A skinny, nerdy young bloke, still wet behind the ears, that never understood the need for excessive design, or over-design, and saw it as incompetence.
My designs attracted many questions from the drawing office and feelings of nervousness from my bosses. And sure, I learned that sometimes bigger was better, especially when I tried to replace walkway beams with angle iron that couldn’t be bolted!
I learned from arguably the best two structural engineers Perth had, and I stood by my designs. In fact, my first boss (a mechanical engineer) made me stand under one of them – a cyclone support structure that he reckoned would collapse it was that lightly designed (it was fine, didn’t flinch an inch!).
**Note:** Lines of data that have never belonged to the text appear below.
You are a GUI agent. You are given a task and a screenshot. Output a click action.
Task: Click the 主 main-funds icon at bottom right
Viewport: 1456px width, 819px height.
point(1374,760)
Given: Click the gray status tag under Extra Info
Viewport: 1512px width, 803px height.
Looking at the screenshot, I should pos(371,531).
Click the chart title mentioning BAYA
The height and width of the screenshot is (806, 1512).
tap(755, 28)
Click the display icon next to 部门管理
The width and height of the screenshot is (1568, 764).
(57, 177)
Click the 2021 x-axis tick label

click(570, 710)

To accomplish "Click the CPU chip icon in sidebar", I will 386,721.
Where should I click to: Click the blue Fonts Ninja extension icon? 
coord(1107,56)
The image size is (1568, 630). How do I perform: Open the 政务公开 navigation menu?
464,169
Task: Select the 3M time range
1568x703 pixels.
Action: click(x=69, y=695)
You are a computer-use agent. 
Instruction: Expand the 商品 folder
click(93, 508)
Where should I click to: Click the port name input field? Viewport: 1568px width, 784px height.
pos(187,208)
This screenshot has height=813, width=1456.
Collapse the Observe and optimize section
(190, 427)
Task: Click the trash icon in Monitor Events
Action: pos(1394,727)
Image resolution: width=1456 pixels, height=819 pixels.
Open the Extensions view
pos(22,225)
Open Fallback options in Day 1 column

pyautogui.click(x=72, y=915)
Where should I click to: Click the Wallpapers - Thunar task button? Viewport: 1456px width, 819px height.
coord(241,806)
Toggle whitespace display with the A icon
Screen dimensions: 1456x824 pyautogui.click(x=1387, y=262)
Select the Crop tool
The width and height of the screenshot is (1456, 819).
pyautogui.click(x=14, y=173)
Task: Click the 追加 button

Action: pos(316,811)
A cyclone cluster, used in mineral separation
Over time, I gained the respect of the structural drafters that have also taught me useful concepts such as constructibility.
My reputation, and that of Yenem generally, is we’re lean. We don’t waste materials. We understand materials and their behaviour, and we provide constructible, economical, efficient designs. Why wouldn’t we? Is that not our charter as engineers?
I’ve checked some structures that were that far over-designed I wondered why calcs and models were done in the first place! Respectable company names in drawing title blocks quickly became unrespectable to me.
I wondered if over-design was a front for incompetence. Perhaps if a design is much larger than it need be, it will still be okay if it was designed wrong. I did find that in some cases. Gross errors in loading calcs that, thanks to over-design, meant the structure as drawn was still okay once it was designed properly. But that’s not a justification for over-design, is it?
I noticed that some engineers became more conservative as they got older. What’s with that?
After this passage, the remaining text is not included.